Unter Wahl eines von vornherein eher begrenzten Analysefokus soll insoweit zunächst verdeutlicht werden, weshalb (d. h. aufgrund welcher theoretischen Annahmen) die Sprachkontaktforschung, wie schon angeklungen, bislang – wenigstens jenseits der Betrachtung literarischer oder etwa werbesprachlicher Kontexte – kaum auf die kreativen Potenzen von Sprachkontakten eingegangen ist. Anschließend wird die Untersuchung, wie erläutert, auf eine für kreative bilinguale Gebrauchsmuster besonders fruchtbare Kategorie der zwischensprachlichen Interaktion einschwenken: eine Phänomenklasse, die man als bilinguale Puns (Stefanowitsch 2002) bezeichnen könnte, welche nicht lexikalisierte, ambiguisierende Nonce-Bildungen, englisch: nonce formations, darstellen.(4) Über die fallstudienartige Erörterung interessanter Gebrauchsfälle dieses Musters, die sich in primär deutschsprachigen journalistischen Texten  (genauer: in einzelnen Ausgaben des Focus, der Süddeutschen Zeitung, der Zeit, des Handelsblatt sowie der beiden norddeutschen Regionalzeitungen Kieler Nachrichten und Ostseezeitung, Jahrgänge 1995-2007) manifestieren, wird danach detailliert erarbeitet werden, wie hier durch die spezielle Art des strukturellen Zusammenspiels zwischen dem Englischen und Deutschen spezifische diskursive Wirkungen entstehen.(5) Damit wird sich letztlich zeigen, dass die hier gemeinten Sprachkontaktphänomene ein kommunikationsstrategisch durchdachtes Mittel beschreiben, das von investigativen Journalisten dazu genutzt wird, um spezifische Ausdrucksbedürfnisse realisieren und auch gebildete Leser an sich binden zu können, die Sprachspiele gemeinhin besonders goutieren (vgl. auch Robinson 2003, Knospe 2007a), und zwar selbst dann, wenn sie sich mit den durch die Bildungen transportierten – oft pointiert meinungsbildenden – Inhalten nicht identifizieren können.

 

3, Theoretische Einbettung

3.1 Allgemeine Charakteristika von Sprachkontakten und Besonderheiten des Englischen als Kontaktsprache

Bevor nun aber konkrete Beispiele für ambiguisierende Nonce-Bildungen in Betracht genommen werden können, sollten auch die Begrifflichkeiten Sprachkontakt bzw.

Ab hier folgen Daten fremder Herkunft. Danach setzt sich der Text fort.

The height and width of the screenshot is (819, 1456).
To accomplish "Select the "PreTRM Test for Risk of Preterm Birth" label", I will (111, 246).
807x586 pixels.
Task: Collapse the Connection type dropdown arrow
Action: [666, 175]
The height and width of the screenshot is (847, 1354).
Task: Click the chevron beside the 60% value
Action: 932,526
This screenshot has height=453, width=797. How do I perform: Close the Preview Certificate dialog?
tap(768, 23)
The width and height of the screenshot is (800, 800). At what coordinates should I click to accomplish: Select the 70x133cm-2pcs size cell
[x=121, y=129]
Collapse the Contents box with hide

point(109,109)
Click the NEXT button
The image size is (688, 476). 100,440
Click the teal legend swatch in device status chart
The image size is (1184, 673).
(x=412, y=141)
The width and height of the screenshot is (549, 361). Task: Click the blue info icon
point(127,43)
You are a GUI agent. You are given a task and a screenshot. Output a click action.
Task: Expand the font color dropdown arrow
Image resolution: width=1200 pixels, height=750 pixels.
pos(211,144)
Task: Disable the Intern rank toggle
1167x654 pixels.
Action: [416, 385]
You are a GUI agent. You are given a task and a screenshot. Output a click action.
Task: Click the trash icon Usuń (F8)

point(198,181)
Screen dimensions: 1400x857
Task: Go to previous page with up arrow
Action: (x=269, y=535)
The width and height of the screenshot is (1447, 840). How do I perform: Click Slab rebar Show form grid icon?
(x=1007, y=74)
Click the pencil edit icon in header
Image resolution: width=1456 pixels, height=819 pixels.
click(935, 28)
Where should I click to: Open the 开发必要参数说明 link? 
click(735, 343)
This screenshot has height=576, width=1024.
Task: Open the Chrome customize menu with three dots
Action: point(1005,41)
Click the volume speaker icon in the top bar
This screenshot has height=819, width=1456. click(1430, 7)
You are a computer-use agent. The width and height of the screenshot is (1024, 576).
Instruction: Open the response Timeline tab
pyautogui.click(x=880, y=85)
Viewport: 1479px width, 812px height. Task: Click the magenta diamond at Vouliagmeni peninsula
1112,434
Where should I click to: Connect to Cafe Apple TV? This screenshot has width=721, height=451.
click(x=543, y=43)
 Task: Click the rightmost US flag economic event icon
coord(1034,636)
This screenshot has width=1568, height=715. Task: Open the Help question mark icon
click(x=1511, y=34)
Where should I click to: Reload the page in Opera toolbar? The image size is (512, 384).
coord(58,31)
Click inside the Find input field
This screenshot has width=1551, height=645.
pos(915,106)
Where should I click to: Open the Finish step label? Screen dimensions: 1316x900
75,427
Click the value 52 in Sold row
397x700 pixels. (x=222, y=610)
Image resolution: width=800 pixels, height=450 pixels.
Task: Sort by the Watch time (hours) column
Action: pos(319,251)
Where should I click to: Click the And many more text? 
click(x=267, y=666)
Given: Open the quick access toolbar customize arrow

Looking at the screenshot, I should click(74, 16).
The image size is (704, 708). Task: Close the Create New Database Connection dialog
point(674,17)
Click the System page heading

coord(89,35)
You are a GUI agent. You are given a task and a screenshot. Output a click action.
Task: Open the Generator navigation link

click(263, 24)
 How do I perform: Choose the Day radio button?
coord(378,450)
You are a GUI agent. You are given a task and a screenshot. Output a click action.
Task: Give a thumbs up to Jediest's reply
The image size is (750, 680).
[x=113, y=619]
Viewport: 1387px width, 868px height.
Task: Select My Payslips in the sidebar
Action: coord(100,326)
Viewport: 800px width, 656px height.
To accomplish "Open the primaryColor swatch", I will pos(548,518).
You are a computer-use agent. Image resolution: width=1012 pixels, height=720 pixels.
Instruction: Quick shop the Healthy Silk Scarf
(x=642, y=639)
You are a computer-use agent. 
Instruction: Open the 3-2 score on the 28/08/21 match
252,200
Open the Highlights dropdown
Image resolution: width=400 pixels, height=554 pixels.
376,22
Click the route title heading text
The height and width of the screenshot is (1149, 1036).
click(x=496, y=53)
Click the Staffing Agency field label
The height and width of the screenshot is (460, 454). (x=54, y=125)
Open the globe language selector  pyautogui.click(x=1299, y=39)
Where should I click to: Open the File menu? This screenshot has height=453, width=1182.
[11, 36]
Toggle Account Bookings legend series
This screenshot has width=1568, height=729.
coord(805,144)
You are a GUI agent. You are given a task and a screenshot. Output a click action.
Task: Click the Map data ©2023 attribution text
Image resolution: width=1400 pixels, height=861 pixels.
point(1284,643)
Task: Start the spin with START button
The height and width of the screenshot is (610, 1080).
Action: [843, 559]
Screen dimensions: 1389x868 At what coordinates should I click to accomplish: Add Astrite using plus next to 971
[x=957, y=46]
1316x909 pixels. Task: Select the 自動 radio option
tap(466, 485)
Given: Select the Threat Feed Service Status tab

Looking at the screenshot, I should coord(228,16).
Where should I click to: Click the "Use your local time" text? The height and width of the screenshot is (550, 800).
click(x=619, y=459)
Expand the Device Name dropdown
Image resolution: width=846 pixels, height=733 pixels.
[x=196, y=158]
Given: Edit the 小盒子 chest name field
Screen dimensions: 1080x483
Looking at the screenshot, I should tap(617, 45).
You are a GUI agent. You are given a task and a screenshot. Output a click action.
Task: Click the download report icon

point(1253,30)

Sprachkontakt mit dem Englischen ausgehend von den Bedingungen der Globalisierung, die ebenso sprachlich abstrahlen (vgl. etwa Maurais/Morris 2003), nochmals näher umrissen werden:

  1. Allgemein soll unter Sprachkontakt das Berührungsverhältnis zwischen zwei oder mehreren Sprachen verstanden werden, das im abstrakten Sinne auf zwei interpermeablen Ebenen manifest wird:
  2. Sucht man nun Sprachkontakte speziell mit dem Englischen zu beschreiben, so gilt es des Weiteren unbedingt dessen plurizentrische Verankerung als Folge seiner immensen Verbreitung als intra- und internationale Verkehrssprache zu berücksichtigen (vgl. etwa hierzu auch Clyne (Hrsg.)) 1992). Um mit Kachru (1985) zu sprechen, wirkt das Englische gegenwärtig sozusagen in drei Kreisen mit unterschiedlichen sprachlichen Normativitäten und Spracherwerbsgewohnheiten auf makrosoziolinguistischer Ebene: Der innere Kreis umfasst dabei die einstigen „Kernstaaten“ Großbritannien, USA, Kanada, Australien und Neuseeland, in denen das Englische mehrheitlich die Mutter- bzw. Erstsprache darstellt. Vornehmlich treten die in ihm versammelten (Standard-)Varietäten ob ihres Prestiges gegenüber anderen Sprachen auch als Spendersprachvarietäten in Erscheinung. Der äußere Kreis schließt dagegen die einstigen, durch Großbritannien oder die USA eroberten Kolonialstaaten in Afrika und Asien ein. Hier wirkt das Englische auch nach deren Unabhängigkeitsgewinn als Zweit- und Administrationssprache, hat dort aber – und dies ist der Grund dafür, von New Englishes (im Plural!) zu reden – z. B. über Prozesse der Sprachenmischung und die Institutionalisierung von deren Ergebnissen selbst eine merkliche sprachliche Ausdifferenzierung erfahren, womit die entsprechenden Varietäten kaum noch den normativen Maßstäben des inneren Kreises gehorchen.(7) Hinzu tritt allerdings auch der für die Stellung des heutigen Englischen fast noch bedeutsamere expandierende Kreis, in dem sich die betreffenden Lerner das Englische, sei es nun in der Schule oder im sekundären bzw. tertiären Bildungsbereich, als Fremdsprache aneignen, obgleich die EU-geförderten CLIL-Projekte jedoch inzwischen gezielt einen bilingualen Sachfachunterricht zu etablieren suchen (vgl. z. B. Fruhauf/Coyle/Christ 1996; Garotti 2006). Der sich ausdehnende Kreis umfasst grundsätzlich auch den deutschen Sprachraum. Als aktuell dominierende Kultursprache kann das Englische dort die Funktion einer integrierenden, instrumentellen Zweitsprache übernehmen (Koll-Stobbe 2000: 63-64). Über Prozesse der (ad hoc-artig betriebenen, graduell bilingualen) Sprachmischung tut sich dort jedenfalls in gewissen Gebrauchsfeldern ein kreatives Potential auf, das erst recht eigenständige Kontaktphänomene hervorbringen kann.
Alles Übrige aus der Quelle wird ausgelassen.